- [Recorded data]
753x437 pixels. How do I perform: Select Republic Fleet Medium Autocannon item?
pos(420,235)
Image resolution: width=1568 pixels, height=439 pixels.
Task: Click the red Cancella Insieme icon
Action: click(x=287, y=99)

- [What is being asked] Can you copy out every line of the records above verbatim?

- [Answer to the exercise]
753x437 pixels. How do I perform: Select Republic Fleet Medium Autocannon item?
pos(420,235)
Image resolution: width=1568 pixels, height=439 pixels.
Task: Click the red Cancella Insieme icon
Action: click(x=287, y=99)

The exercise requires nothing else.